Thais de Sousa Silva, Tamyres Tomaz Paiva, Vilma Felipe Costa de Melo, Josane Cristina Batista Santos
Women have always faced numerous difficulties, whether due to cultural or social factors. Throughout history, their rights and opportunities have been limited. One way to study prejudice is through infra-humanization, a social theory that involves attributing fewer emotions, thoughts, and human characteristics to members of a social group considered 'inferior.' The primary objective of this study was to analyze the role of infra-humanization in a situation involving the photograph of a Black woman in relation to the attribution of racism within the context of romantic relationships. A total of 108 university students over 18 years of age, of both genders and from various degree programs, participated voluntarily. The study used a manipulated scenario with two photos (one of a Black woman and one of a White woman), along with the Ambivalent Sexism Scale, the Modern Racism Scale, and a sociodemographic questionnaire. Statistical analysis was performed using Jamovi. The results indicated through the analyses that there is a relationship between the variables: experimental condition (Black woman), sexism, primary and secondary emotions, and racism. Double mediation analyses showed that primary emotions (B=0.31; SE=0.11; 95%CI 0.25; 0.53; p=0.001) and secondary emotions (B=0.12; SE=0.04; 95%CI 0.03; 0.21; p=0.00) had an indirect effect, meaning that emotions function as mediators in the relationship between the experimental condition and racism. Thus, it was confirmed that infra-humanization occurs through the perception of Black-skinned women, legitimizing modern racism.

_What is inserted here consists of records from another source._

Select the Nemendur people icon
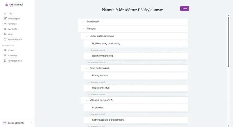The width and height of the screenshot is (233, 127). 5,24
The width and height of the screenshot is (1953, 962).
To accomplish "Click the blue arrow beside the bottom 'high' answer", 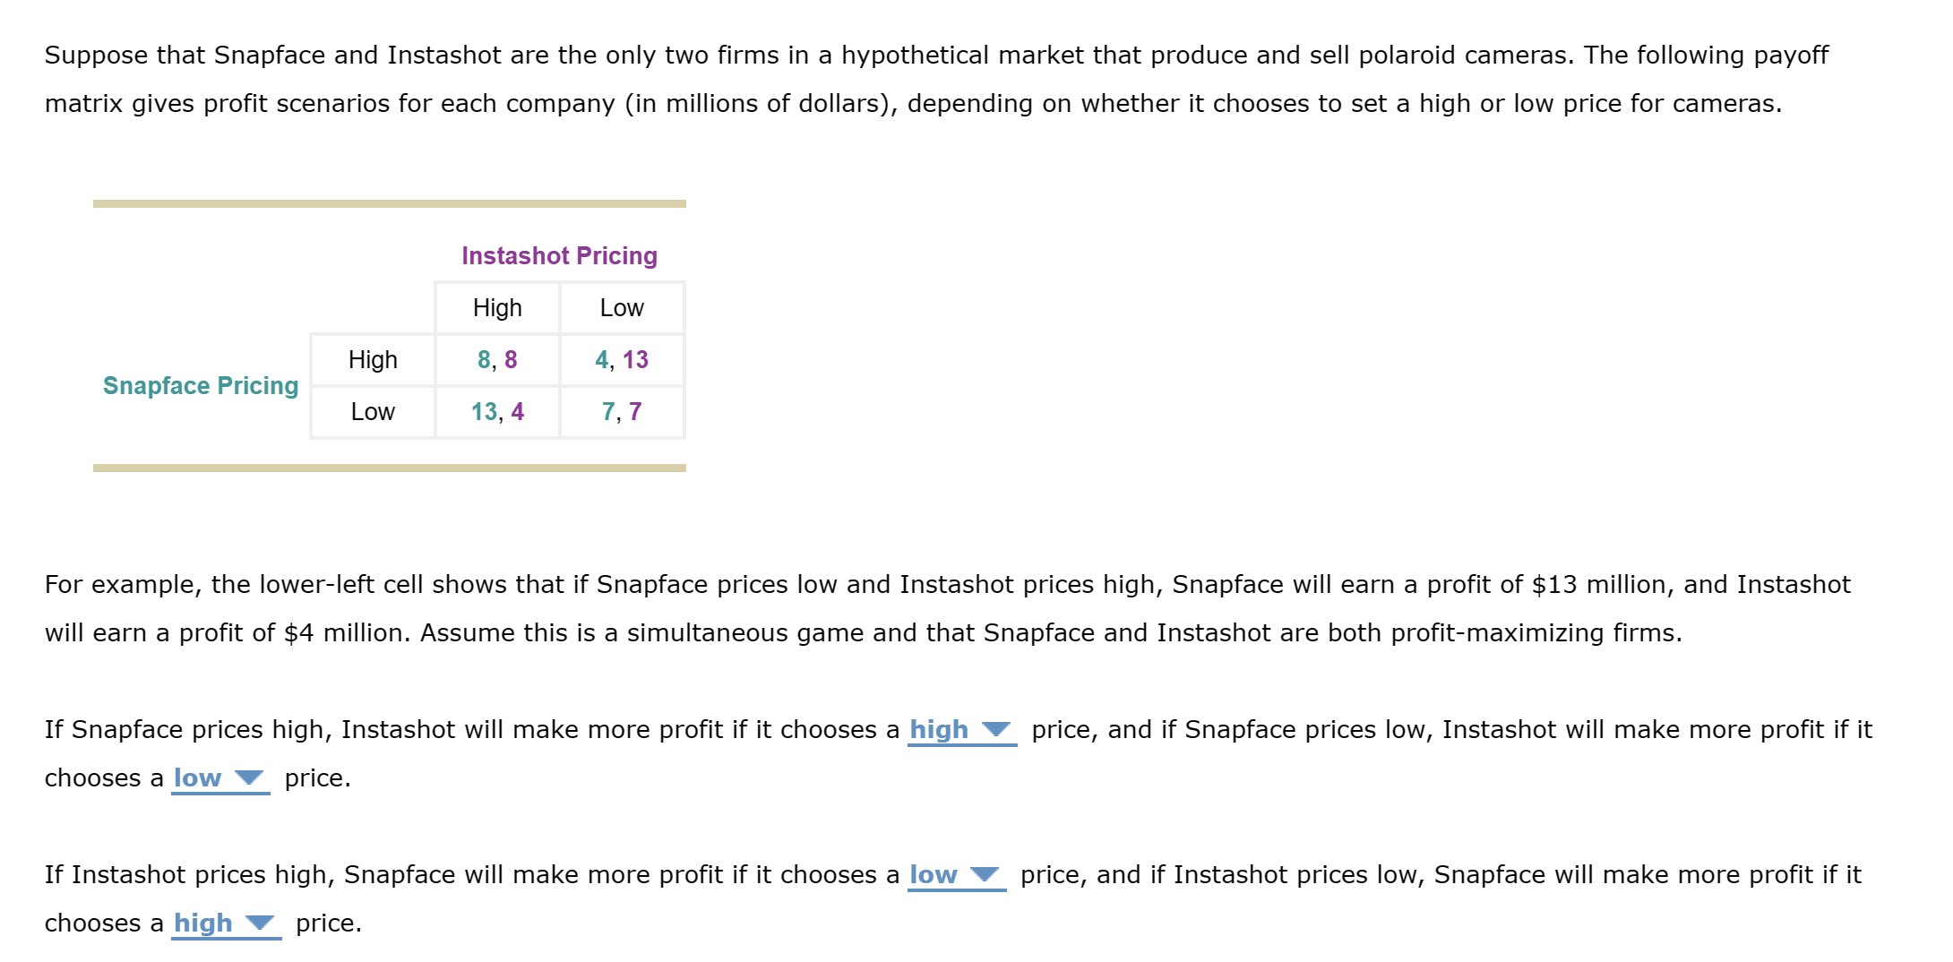I will coord(260,923).
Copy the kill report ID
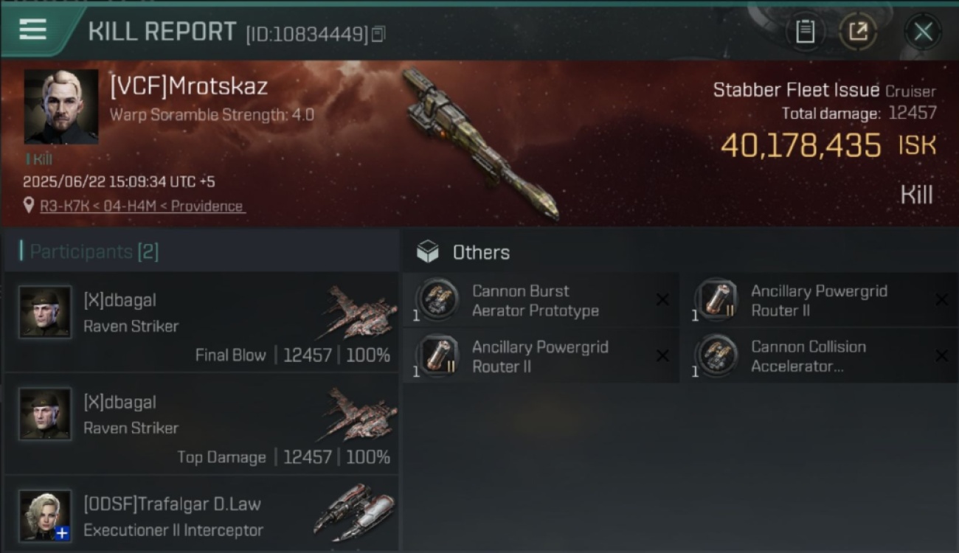Viewport: 959px width, 553px height. click(378, 34)
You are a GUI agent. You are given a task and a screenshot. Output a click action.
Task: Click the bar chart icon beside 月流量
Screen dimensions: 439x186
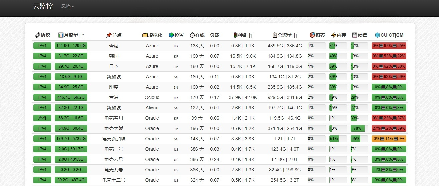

As mulheres sempre enfrentaram inúmeras dificuldades, seja por questões culturais ou sociais. Ao longo da história, seus direitos e oportunidades foram limitados. Uma das maneiras de estudar o preconceito é por meio da infra-humanização, uma teoria social que consiste em atribuir menos emoções, pensamentos e características humanas a membros de um grupo social considerado 'inferior'. O objetivo geral deste estudo foi analisar o papel da infra-humanização em uma situação envolvendo a fotografia de uma mulhernegra, em relação à atribuição de racismo no âmbito dos relacionamentos amorosos. Participaram da pesquisa, de forma voluntária, 108 estudantes universitários maiores de 18 anos, de ambos os sexos e de qualquer curso superior. Foram utilizados: um cenário manipulado com duas fotos (uma de uma mulher negra e outra de uma mulher branca), as Escalas de Sexismo Ambivalente e Racismo Moderno, além de um questionário sociodemográfico. A análise estatística foi realizada por meio do Jamovi. Os resultados demonstraram, por meio das análises, que há uma relação entre as variáveis condição experimental (mulher preta), sexismo, emoções primárias e secundárias, e racismo. Foi observado, por meio das mediações duplas, que as emoções primárias (B = 0,31; SE = 0,11; IC95%0,25–0,53; p = 0,001) e secundárias (B = 0,12; SE = 0,04; IC95% 0,03–0,21; p = 0,00) tiveram efeito indireto; ou seja, as emoções funcionam como mediadoras da relação entre a condição experimental e o racismo. Assim, comprovou-se que a infra-humanização ocorre por meio da percepção de mulheres de pele preta, legitimando o racismo moderno.